Modeling thermoelectric performance of p-type Cu3SbSe4-based chalcogenide materials using decision trees and
1Department of Mechanical Engineering, College of Engineering, University of Hafr Al Batin, Hafr Al Batin, Saudi Arabia.
Plos One
|January 20, 2026
Summary
Computational models predict thermoelectric performance in Cu3SbSe4 materials, crucial for efficient energy conversion. A genetically optimized support vector regression model shows superior accuracy over random forest regression for these promising thermoelectric compounds.
Area of Science:
- Materials Science
- Solid State Physics
- Computational Chemistry
Background:
- Cu3SbSe4-based materials are ternary chalcogenides with potential for efficient thermoelectric energy conversion due to their unique crystal structure.

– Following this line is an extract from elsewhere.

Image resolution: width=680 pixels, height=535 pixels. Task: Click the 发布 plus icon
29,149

- Their sphalerite super-lattice structure offers tunable characteristics but is limited by a restricted carrier concentration, hindering overall thermoelectric performance.
- Experimental enhancement of thermoelectric figure of merit is resource-intensive, necessitating predictive computational approaches.
Purpose of the Study:
- To develop and compare computational models for predicting the thermoelectric figure of merit (ZT) of Cu3SbSe4-based materials.

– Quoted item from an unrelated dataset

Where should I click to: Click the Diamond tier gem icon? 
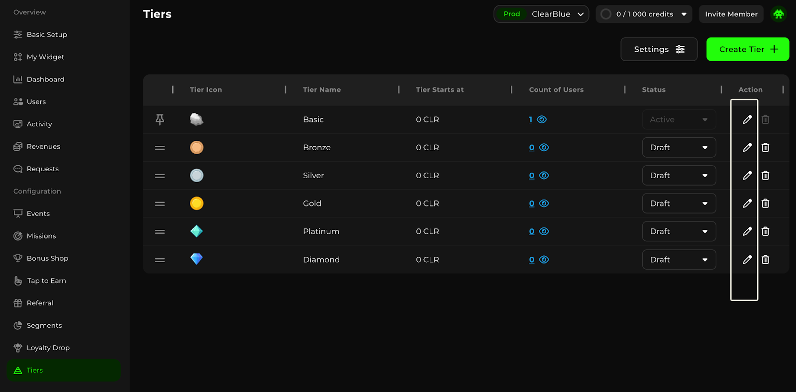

- To identify the most effective modeling approach for accurate ZT prediction, considering factors like temperature and dopant properties.
- To explore the influence of specific dopants (Sn, Fe) on the energy conversion efficiency of these thermoelectric compounds.
Main Methods:
- Modeling the figure of merit using Random Forest Regression (RFR) and a genetically optimized Support Vector Regression (GESVR) model.
- Utilizing temperature, dopant ionic radii, and concentrations as input features for the predictive models.
- Investigating the impact of Sn and Fe doping on Cu3Sb1-xSnxSe4 and Cu3Sb1-xFexSe2.8S1.2 compounds using the developed GESVR model.
Main Results:
- The GESVR model demonstrated superior performance compared to the RFR model, with significant improvements in correlation coefficient (188.04%), mean absolute error (30.18%), and root mean square error (42.36%) on testing samples.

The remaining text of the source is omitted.